** START Data section **

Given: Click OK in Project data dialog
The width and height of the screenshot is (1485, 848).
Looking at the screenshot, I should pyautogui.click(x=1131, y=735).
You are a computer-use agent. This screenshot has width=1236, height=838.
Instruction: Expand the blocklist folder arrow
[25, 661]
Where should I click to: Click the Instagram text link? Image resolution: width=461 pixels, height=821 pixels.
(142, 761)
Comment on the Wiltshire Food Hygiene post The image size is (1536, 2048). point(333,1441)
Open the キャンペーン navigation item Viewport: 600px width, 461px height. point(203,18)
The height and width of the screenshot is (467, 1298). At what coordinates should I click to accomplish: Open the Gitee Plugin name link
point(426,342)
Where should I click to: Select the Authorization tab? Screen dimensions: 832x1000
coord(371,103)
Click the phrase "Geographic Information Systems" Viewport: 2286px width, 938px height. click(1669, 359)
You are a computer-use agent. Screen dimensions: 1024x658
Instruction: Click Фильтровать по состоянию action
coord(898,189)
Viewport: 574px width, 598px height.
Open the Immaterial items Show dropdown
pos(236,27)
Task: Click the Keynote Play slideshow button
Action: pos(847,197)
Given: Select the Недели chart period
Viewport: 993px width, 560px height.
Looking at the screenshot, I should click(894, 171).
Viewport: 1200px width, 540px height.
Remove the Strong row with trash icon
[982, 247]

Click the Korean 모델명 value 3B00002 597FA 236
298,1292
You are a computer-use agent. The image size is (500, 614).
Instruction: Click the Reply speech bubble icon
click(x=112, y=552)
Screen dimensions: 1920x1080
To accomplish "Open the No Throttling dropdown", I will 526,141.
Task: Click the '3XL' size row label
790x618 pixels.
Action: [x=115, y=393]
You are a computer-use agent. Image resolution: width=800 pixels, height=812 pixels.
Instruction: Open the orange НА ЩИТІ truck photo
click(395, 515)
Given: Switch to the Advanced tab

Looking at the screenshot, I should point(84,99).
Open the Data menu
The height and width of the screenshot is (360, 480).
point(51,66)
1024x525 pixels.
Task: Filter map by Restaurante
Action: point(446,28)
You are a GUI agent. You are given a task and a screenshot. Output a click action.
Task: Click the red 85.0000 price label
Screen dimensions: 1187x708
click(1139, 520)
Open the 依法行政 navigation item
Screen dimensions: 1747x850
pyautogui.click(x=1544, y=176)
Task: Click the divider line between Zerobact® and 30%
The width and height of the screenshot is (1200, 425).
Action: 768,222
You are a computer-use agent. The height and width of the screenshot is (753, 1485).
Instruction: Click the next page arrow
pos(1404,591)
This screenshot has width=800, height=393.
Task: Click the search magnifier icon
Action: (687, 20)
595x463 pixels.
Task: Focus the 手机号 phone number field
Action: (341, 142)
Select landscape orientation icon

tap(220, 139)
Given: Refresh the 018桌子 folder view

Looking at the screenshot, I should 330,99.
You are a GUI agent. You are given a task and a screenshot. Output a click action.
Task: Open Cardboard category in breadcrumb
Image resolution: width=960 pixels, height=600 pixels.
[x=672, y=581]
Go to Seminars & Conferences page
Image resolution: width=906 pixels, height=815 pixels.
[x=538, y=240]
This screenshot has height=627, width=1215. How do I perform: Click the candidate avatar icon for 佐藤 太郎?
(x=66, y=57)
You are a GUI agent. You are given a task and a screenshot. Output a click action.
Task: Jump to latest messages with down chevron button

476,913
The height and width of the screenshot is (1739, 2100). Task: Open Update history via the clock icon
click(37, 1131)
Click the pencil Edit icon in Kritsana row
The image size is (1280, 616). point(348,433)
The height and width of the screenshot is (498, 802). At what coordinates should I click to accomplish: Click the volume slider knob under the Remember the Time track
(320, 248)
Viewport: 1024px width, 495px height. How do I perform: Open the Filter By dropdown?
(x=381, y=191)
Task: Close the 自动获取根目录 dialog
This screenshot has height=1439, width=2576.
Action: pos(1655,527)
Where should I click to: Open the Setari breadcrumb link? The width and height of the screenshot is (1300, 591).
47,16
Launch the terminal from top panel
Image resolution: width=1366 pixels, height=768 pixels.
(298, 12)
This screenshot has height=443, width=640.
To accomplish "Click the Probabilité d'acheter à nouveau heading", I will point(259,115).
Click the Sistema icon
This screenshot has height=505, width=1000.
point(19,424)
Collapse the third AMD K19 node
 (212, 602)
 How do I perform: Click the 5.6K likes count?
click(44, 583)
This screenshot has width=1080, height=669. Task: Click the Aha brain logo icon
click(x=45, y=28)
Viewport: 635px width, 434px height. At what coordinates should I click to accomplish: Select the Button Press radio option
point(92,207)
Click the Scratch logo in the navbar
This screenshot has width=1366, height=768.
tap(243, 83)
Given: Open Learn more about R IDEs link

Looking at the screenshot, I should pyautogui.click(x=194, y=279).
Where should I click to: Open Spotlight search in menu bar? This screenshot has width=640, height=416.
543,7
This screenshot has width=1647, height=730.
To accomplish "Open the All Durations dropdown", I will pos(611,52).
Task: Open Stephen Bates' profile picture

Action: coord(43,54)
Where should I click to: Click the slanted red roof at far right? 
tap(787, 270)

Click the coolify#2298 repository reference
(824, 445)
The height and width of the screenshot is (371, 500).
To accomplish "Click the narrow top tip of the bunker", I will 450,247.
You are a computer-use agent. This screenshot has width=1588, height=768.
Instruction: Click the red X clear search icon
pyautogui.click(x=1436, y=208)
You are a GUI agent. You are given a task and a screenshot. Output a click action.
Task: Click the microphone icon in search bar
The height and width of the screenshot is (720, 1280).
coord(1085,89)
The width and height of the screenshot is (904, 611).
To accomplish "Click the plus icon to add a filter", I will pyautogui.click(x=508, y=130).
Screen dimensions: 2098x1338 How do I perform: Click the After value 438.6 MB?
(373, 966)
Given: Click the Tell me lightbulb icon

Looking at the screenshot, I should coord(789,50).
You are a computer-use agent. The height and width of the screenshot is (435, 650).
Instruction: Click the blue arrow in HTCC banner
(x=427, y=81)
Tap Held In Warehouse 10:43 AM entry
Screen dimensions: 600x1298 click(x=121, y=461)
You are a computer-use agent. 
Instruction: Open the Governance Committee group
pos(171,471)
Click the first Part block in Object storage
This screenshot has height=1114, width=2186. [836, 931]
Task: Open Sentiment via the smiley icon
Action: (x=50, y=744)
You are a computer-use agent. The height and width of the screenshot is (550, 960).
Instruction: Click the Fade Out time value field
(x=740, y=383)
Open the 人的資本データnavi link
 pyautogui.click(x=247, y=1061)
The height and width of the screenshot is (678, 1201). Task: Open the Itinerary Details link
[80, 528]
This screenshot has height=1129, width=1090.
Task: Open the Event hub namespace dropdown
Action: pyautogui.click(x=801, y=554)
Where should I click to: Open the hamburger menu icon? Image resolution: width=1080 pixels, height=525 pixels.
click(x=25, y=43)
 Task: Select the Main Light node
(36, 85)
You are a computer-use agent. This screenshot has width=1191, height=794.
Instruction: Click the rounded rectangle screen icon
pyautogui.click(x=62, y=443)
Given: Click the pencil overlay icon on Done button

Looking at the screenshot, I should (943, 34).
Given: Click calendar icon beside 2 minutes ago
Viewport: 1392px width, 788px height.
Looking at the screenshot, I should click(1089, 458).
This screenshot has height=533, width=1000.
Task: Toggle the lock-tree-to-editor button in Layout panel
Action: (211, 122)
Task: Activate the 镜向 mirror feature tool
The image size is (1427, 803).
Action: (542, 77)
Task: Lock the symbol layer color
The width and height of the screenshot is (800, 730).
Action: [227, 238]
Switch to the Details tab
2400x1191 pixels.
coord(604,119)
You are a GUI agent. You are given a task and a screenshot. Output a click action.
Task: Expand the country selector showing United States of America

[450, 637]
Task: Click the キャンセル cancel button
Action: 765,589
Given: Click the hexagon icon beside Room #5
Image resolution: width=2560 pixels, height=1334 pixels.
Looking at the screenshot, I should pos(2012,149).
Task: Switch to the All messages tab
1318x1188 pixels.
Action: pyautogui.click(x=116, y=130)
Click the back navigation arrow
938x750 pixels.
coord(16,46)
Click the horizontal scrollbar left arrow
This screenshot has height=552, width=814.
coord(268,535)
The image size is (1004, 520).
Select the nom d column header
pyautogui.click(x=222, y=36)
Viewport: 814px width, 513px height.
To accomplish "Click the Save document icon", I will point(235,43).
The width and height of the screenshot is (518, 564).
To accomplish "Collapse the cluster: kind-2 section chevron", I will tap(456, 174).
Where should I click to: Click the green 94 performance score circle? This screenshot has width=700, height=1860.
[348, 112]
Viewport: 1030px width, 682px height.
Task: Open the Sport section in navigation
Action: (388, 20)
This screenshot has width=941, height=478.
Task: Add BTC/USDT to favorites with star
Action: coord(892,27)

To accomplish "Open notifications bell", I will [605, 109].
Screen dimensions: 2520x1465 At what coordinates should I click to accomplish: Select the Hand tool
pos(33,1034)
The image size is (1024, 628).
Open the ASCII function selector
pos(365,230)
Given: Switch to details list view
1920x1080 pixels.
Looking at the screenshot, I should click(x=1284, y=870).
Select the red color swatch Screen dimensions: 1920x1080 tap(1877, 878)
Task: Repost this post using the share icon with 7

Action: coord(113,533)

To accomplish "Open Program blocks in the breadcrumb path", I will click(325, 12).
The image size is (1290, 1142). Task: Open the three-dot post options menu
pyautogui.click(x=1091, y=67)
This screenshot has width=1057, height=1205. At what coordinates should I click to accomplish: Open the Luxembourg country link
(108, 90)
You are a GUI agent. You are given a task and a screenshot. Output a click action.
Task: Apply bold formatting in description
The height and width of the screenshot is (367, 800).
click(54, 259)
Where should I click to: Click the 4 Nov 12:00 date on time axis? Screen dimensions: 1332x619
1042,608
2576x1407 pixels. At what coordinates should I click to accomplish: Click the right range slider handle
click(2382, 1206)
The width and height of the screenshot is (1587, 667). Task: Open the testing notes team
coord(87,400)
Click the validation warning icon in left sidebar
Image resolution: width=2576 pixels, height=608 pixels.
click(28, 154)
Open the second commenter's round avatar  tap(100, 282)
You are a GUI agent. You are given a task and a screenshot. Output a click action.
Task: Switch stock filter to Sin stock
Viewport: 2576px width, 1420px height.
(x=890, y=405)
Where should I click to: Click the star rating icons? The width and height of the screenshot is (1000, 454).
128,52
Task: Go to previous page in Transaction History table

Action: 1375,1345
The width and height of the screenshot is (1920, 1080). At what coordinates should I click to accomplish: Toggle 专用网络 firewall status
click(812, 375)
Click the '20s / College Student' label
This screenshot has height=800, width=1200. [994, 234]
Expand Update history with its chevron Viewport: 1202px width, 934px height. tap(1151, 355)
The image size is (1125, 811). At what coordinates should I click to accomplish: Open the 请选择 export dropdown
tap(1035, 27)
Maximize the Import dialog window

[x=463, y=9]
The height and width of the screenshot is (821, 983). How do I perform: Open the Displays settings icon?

** END Data section **

**What this task involves**
Rewrite the items from the line containing "is (435, 650)." through the line containing "Screen dimensions: 600x1298", putting "green arrow" in place of "blue arrow" and leaving everything else unchanged.

**The output**
You are a computer-use agent. The height and width of the screenshot is (435, 650).
Instruction: Click the green arrow in HTCC banner
(x=427, y=81)
Tap Held In Warehouse 10:43 AM entry
Screen dimensions: 600x1298 click(x=121, y=461)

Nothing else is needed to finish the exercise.